At 11:00 the funeral Mass was beginning for a dear friend in Lethbridge and I was at a loss as to why I wasn’t there.  I’ve sat with that feeling all day long.  And just now, sitting here, I’m no closer to the answer.  The wind was a cold one from the north and on the south side of the pond, I couldn’t forge through the drift that, over the last few days, had accumulated.  So, I did an about face and headed back the way I had come.  That put me into the wind…and the cold lashing made my nose run and my eyes tear and then I was able to cry.

I seem to be losing women of greatness…women of tremendous influence…women who have inspired me and made me who I am.  And this is a difficult thing.  Because women of greatness have passed, the bones of my own mortality are being shaken and I am feeling an urgency about almost everything and that urgency sometimes exhausts me.

Last night, with remembrance of having done this alongside Gunda, I made a huge batch of cabbage rolls.  I am here alone, but I made enough for ten.  She would smile at this, I’m sure.

Cabbage Rolls and Apricot Squares

Cabbage Rolls and Apricot Squares

I know.  Like everyone else, I also say, “You never really lose someone you love.”

But, for the sake of this writing, I need to say it. I considered titling this post, Losing Gunda.  It feels as though we’ve lost her.

The truth is, I haven’t seen Gunda for the longest time.  The last time I saw her, she smiled and her eyes smiled, but she said very little.  I sent her Christmas cards.  That was the sum total of it, in the physical sense…oh, but in the spiritual sense, it was something completely different.

I think one of the most surprising blessings of my life, apart from having my children, was the moment I decided to be confirmed in my church.  Gunda inspired my faith every step of the way.  I sometimes sat on a stool in front of her…she would grasp my hands in hers…and we would talk.  She had such devotion and her devotion wrapped itself around me and never left.  So many times along the way of my life, I referred back to the wisdom that she shared with me and treasured the impact that she had on my life.  Gunda has always remained with me.

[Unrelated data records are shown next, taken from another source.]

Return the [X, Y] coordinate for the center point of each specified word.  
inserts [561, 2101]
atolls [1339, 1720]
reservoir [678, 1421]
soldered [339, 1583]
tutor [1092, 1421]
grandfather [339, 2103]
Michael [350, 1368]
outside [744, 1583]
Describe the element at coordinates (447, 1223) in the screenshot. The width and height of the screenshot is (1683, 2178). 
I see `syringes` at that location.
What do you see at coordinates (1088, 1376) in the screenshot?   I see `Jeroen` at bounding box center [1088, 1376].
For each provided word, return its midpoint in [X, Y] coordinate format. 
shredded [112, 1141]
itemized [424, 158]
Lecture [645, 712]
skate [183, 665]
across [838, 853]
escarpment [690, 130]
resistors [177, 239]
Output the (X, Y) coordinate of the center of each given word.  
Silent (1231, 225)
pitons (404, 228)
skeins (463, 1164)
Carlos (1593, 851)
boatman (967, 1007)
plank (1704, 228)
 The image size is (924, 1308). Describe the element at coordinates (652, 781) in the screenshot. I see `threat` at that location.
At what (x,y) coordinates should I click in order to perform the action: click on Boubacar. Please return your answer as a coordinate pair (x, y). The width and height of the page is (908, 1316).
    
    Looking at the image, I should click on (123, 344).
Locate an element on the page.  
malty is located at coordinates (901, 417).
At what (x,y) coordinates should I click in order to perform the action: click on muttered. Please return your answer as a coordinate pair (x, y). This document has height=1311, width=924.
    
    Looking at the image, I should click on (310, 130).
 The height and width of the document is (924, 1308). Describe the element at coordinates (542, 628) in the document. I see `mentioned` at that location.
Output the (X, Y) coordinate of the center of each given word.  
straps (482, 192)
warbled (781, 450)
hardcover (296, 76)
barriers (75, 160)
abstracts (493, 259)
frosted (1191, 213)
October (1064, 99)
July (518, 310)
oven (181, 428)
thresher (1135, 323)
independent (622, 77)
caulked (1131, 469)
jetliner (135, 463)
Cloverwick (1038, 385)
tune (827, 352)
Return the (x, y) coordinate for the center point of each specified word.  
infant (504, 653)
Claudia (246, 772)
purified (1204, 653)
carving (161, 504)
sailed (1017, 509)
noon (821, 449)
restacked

GundaI am sad today that the world has lost her beauty and her light, but I am confident in the promises of Jesus.  I will not forget her laughter.  I will not forget her raised eye brows when she was in doubt or questioning.  I will not forget how much she loved her beautiful family and her husband.  Thank you, Gunda, for connecting some of life’s dots for me.  I will continue to carry you in my heart for always.

Eternal rest grant unto Gunda, O Lord, and let perpetual light shine upon her. May the souls of the faithful departed, through the mercy of God, rest in peace. Amen.